REQUIRED ACTION:
With the pictures omitted, output word for word the lines from the one containing "Screen dimensions: 469x500" through the end of the records.

ENTRIES SHOWN:
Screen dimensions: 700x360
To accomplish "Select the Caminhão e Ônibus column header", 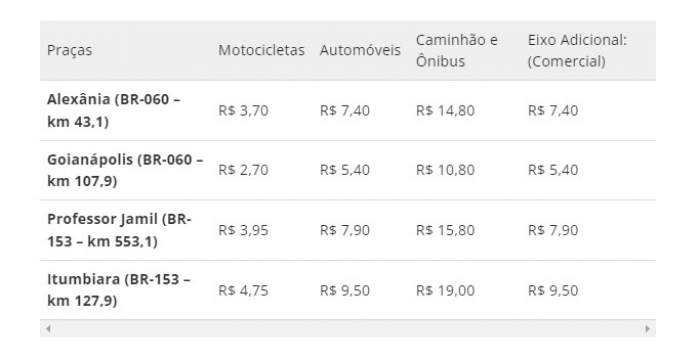I will coord(457,50).
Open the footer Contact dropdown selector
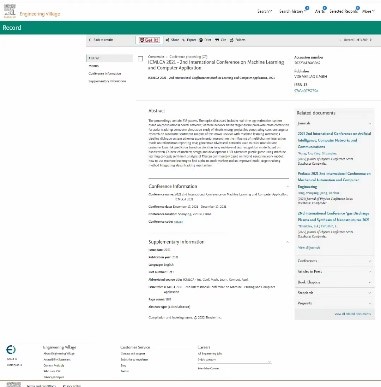Screen dimensions: 381x387 tap(235, 360)
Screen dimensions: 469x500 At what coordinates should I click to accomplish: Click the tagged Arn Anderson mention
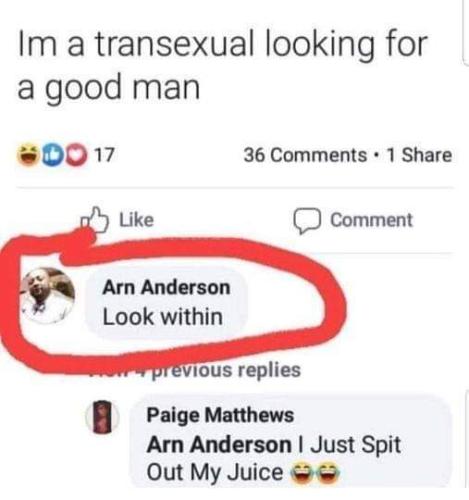(x=219, y=445)
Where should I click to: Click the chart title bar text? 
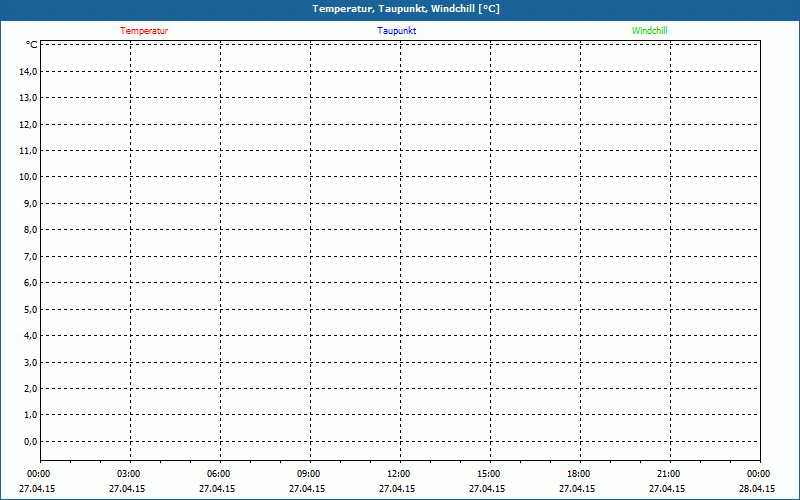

RESPONSE AREA:
Screen dimensions: 469x500 At what coordinates should I click to accomplish: Click the tagged Arn Anderson mention
(x=219, y=445)
Where should I click to: Click the chart title bar text? 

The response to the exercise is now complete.